Der Bruder des Schützen hat sich inzwischen auf Facebook im Namen der Familie für die Tat entschuldigt. „Wir bedauern den Tod von Ramazan und Rozaba. Wir wissen nicht, warum mein Bruder diese Tat begangen hat.“An der Stelle, wo der Täter von der Polizeikugel getroffen wurde, hat die Familie Blumen niedergelegt. „Wenn die Zeit stillsteht“, ist dort zu lesen.

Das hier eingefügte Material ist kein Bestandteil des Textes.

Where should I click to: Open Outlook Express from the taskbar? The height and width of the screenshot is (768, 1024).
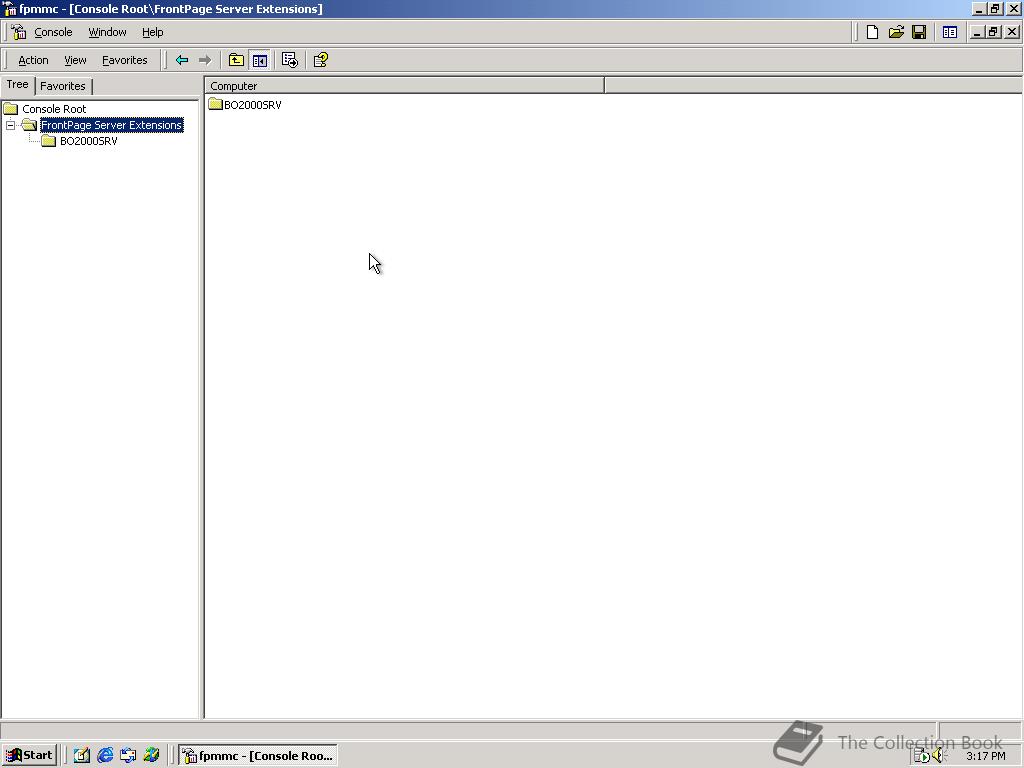tap(129, 755)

Der Schütze soll drei Kinder gehabt haben. Und auch zwei Seiten. Ehemalige Kollegen schildern ihn als freundlich und können die Tat des Familienvaters nicht fassen. Türsteher des Grey kennen ihn dagegen als notorischen Störenfried und aufbrausenden Waffennarr. Die Familie sei völlig normal, sagt die Stadträtin Zahide Sarikas, die sie einst betreute, als sie nach Deutschland kam und noch heute Kontakt zu ihr hat. Der Schütze habe bei einer Aktion für Kinder im syrischen Kobane sogar Kuchen verkauft.
Familien kennen sich
Besonders tragisch: Die Familien kennen sich. Am Abend vor der Beerdigung sind sie sich zufällig vor dem Grey begegnet. Beobachter fürchteten schon eine Auseinandersetzung. Doch alles blieb ruhig. Der Bruder des Schützen ging zum Bild des toten Türstehers, sprach ein Gebet und gab dem Sohn des Opfers die Hand. „Dann haben wir uns in den Arm genommen und geweint.“
„Ich will genau wissen, was geschehen ist “, sagt der 19-jährige Sohn des Opfers der „Schwäbischen Zeitung“. Sein Nebenjob als Türsteher war Ramazan Ö. längst zu gefährlich geworden. Viele Gäste seien mittlerweile bewaffnet und die Türsteher dürften nicht mal Pfefferspray haben, heißt es. Bereits vor zweieinhalb Jahren habe Ramazan Ö. den Nebenjob als Türsteher aufgegeben, berichtet die Ex-Frau Anja Bach deprimiert. Er habe einen guten Job bei einem Konstanzer Weltmarktführer gehabt. Dann habe er sich doch noch überreden lassen, wieder einzuspringen. Erst vergangenen Freitag hatte der 50-Jährige wieder als Türsteher angefangen. Der Morgen, an dem er starb, war sein zweiter Arbeitstag.